The times, are they a changing?
Visiting Africa recently at the end of the year in which we have been celebrating 15 years of HATW, I fell to wondering just how things have changed during those years.
Certainly many people are still poorly nourished, have very inadequate water for the most basic of everyday needs, survive on less than 2 dollars a day, and send their children at best to schools where the quality of education is shamefully low. It is also evident that Land Rovers and Peugeots have completely succumbed to Toyota 4x4 dominance in Africa; meanwhile potholes are generally much smaller and less common, especially in the capital cities. Mains electricity is becoming much more widespread if prone to frequent outages (often planned and every evening), and television sets in most villages and shanty towns are now common.
Some of the most dramatic and perhaps surprising rises have been the widespread fanatical and knowledgeable support of UK football – with Chelsea, Arsenal, Liverpool and Man U shirts everywhere. And the phenomenal uptake of mobile phones (of which all adults seem to have at least one) and their associated paraphernalia such as ubiquitous roadside shacks selling SIM and top-up cards, and offering solar charging.
Of course in our complex world, it is difficult to assess statistics accurately, but I chose to look at some UNICEF figures ('The State of the World’s Children 2009’) in relation to the countries where we work or have worked.
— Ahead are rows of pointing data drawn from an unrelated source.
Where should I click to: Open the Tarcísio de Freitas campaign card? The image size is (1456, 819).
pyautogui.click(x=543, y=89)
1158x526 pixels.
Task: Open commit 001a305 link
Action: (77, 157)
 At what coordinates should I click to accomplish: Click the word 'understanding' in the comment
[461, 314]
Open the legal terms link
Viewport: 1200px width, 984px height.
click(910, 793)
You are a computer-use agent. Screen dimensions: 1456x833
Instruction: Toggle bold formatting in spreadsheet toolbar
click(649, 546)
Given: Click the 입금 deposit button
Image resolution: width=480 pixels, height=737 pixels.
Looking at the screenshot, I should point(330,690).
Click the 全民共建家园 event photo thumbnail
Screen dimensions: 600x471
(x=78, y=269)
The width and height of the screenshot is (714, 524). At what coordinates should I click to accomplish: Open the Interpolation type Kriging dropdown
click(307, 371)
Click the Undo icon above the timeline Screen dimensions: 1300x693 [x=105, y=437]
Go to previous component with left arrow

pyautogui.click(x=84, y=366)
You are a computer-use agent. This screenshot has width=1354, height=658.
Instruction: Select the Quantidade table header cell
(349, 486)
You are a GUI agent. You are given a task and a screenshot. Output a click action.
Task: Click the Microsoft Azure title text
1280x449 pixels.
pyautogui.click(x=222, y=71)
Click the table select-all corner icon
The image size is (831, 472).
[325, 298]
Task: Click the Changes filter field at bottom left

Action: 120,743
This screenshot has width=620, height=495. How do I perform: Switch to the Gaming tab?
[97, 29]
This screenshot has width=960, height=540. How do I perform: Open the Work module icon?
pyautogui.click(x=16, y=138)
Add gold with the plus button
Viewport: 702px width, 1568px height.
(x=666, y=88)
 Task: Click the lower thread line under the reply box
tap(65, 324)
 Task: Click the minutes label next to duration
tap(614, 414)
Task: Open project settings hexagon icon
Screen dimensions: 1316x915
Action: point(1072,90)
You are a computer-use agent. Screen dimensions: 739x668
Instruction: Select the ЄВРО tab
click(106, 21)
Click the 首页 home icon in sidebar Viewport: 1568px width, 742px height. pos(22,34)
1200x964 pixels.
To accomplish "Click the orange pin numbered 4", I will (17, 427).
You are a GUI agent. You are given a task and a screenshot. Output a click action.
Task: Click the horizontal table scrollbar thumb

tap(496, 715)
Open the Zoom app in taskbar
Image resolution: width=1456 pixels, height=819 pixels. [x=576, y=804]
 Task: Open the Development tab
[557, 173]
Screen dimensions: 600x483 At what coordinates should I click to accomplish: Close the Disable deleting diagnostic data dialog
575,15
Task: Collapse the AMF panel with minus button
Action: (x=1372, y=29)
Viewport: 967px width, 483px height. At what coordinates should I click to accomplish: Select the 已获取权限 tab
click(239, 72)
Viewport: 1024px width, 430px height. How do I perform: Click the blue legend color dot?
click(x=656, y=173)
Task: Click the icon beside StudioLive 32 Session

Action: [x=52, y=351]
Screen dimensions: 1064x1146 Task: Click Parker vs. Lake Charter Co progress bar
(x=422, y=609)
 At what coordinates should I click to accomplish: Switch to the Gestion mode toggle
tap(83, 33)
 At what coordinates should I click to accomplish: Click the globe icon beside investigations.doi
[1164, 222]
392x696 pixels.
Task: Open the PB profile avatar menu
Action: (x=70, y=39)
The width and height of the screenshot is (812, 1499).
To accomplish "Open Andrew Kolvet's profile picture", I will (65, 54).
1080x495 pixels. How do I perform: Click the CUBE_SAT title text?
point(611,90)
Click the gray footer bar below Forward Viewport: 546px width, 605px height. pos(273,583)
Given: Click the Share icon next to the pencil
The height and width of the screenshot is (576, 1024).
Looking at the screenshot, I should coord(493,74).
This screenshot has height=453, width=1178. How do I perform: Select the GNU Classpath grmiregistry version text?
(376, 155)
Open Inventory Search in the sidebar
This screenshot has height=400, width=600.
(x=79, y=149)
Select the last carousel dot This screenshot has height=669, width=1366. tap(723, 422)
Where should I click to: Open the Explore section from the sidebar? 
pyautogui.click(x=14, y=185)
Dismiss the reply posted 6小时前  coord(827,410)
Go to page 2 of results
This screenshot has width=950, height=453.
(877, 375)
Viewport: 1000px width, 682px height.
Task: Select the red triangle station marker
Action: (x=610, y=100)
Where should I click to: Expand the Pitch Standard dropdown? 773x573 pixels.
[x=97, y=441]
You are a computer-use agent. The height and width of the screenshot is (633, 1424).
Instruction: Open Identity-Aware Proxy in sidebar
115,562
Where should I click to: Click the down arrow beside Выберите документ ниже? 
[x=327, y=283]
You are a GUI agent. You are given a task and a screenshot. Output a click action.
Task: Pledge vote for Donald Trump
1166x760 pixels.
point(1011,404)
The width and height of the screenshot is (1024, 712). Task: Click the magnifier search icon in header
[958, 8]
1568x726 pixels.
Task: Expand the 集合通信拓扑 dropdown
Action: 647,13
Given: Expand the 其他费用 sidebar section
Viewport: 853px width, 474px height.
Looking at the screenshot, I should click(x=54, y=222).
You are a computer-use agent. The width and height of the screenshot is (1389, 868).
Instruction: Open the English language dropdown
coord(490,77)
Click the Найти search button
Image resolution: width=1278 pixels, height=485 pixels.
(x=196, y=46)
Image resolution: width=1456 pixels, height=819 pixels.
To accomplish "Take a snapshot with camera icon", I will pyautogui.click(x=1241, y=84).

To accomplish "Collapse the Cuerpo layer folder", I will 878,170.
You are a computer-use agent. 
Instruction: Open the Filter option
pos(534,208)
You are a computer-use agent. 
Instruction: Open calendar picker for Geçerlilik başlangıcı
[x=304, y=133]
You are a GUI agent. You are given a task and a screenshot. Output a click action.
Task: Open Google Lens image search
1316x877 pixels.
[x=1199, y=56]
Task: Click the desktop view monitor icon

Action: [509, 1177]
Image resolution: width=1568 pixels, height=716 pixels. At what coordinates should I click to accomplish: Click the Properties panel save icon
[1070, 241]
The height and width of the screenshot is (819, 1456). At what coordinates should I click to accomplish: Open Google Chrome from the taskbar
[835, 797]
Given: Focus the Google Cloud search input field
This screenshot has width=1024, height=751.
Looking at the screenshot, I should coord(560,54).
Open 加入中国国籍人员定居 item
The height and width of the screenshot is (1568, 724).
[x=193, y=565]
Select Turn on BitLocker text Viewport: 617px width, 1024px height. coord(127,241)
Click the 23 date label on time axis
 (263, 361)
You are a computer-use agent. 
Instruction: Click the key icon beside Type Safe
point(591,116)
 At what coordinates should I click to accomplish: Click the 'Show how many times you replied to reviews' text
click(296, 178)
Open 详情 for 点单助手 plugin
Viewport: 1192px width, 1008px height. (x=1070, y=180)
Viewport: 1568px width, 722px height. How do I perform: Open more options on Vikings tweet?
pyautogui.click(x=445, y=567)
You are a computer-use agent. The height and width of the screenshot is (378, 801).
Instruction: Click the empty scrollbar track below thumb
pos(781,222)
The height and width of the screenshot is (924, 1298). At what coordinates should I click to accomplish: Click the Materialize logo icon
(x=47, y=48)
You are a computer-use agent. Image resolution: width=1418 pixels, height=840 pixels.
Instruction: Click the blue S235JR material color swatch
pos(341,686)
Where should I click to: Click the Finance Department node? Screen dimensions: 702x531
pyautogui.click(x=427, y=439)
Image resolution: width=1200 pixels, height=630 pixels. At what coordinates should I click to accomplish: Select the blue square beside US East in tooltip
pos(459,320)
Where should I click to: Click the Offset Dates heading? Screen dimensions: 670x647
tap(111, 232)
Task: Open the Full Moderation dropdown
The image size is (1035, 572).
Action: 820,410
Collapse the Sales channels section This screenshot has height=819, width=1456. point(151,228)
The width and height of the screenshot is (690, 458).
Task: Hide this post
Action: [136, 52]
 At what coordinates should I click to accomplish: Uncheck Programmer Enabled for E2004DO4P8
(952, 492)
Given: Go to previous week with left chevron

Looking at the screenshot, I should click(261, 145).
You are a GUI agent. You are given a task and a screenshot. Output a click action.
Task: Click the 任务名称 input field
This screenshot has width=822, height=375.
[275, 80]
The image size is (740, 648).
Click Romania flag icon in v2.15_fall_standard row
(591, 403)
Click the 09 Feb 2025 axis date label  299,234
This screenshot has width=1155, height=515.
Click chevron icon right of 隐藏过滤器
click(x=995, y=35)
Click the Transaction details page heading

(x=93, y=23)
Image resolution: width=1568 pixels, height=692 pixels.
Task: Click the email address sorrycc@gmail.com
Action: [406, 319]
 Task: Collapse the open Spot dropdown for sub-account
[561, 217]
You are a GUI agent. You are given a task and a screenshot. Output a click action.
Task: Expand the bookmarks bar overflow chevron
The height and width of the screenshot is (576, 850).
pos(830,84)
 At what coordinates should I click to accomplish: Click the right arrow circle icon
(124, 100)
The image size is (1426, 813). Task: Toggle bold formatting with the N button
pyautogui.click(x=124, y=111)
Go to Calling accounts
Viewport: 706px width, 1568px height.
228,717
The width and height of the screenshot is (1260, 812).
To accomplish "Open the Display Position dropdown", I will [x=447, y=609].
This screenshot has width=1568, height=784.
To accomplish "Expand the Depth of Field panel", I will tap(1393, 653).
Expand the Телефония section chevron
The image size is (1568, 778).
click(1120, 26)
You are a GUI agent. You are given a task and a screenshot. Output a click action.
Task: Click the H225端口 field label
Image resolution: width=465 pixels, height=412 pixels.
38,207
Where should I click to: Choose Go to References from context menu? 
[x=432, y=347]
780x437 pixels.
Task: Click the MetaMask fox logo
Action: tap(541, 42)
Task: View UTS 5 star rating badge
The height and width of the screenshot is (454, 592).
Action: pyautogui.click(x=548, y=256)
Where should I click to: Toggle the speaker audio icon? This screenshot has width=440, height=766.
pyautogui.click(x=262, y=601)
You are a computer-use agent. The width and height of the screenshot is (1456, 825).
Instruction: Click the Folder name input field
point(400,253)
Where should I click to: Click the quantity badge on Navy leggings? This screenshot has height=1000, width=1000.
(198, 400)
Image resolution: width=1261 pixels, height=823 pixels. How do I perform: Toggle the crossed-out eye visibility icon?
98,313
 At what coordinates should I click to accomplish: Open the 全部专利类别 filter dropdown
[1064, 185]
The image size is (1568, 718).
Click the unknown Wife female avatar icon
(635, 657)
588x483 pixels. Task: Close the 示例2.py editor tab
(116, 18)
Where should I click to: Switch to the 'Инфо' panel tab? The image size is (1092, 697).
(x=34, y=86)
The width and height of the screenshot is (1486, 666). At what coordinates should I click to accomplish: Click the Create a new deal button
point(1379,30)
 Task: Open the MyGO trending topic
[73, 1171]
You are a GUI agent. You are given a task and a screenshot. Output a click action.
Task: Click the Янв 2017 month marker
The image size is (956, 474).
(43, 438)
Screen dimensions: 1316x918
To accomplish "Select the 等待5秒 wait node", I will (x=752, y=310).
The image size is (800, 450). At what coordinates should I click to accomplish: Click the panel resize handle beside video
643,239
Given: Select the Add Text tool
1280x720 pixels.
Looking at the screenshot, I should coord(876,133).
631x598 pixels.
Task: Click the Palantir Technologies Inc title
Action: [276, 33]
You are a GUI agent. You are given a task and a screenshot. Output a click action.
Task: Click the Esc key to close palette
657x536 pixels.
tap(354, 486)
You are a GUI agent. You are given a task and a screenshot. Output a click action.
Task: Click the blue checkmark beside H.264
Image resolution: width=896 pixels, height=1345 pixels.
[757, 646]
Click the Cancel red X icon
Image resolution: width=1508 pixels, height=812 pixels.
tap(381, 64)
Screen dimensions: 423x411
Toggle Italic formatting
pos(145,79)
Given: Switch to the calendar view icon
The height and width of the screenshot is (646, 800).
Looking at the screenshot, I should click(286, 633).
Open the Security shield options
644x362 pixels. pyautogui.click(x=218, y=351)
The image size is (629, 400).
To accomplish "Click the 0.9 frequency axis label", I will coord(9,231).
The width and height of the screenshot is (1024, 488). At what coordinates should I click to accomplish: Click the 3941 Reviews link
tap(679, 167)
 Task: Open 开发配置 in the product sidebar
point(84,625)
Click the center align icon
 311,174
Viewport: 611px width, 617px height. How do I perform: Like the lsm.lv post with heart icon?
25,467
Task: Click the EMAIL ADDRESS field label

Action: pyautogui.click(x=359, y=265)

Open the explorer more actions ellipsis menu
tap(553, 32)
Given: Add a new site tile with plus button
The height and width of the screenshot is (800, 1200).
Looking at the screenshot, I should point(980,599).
India and Brazil pose particular interpretation problems due to the wide variations in their split societies, and very often the poor appear little changed as the rich have become richer. Some of the more uniform countries in sub-Saharan Africa perhaps show a clearer picture, although again there is much variation in the lives of urban and rural people, both mainly still very poor in comparison with other parts of the world.
Please click on the 'Country stats grid' link below, then take a little time not just to read the table, but to think through the implications of the facts as you digest them…
Note for instance:
- The under-5 mortality rate in Kenya has worsened,
- Almost 10% of the populations of Zambia and Swaziland are orphaned children
- More than half the people living with HIV in the world and 80% of the world’s 15 million AIDS orphans are in Africa
- The average income per person in sub-Saharan Africa today is US $1100 a year (or $3 a day), compared to $43000 ($118 a day) in the UK and $8600 ($23 a day) in the world as a whole.
Whatever happened to making poverty history?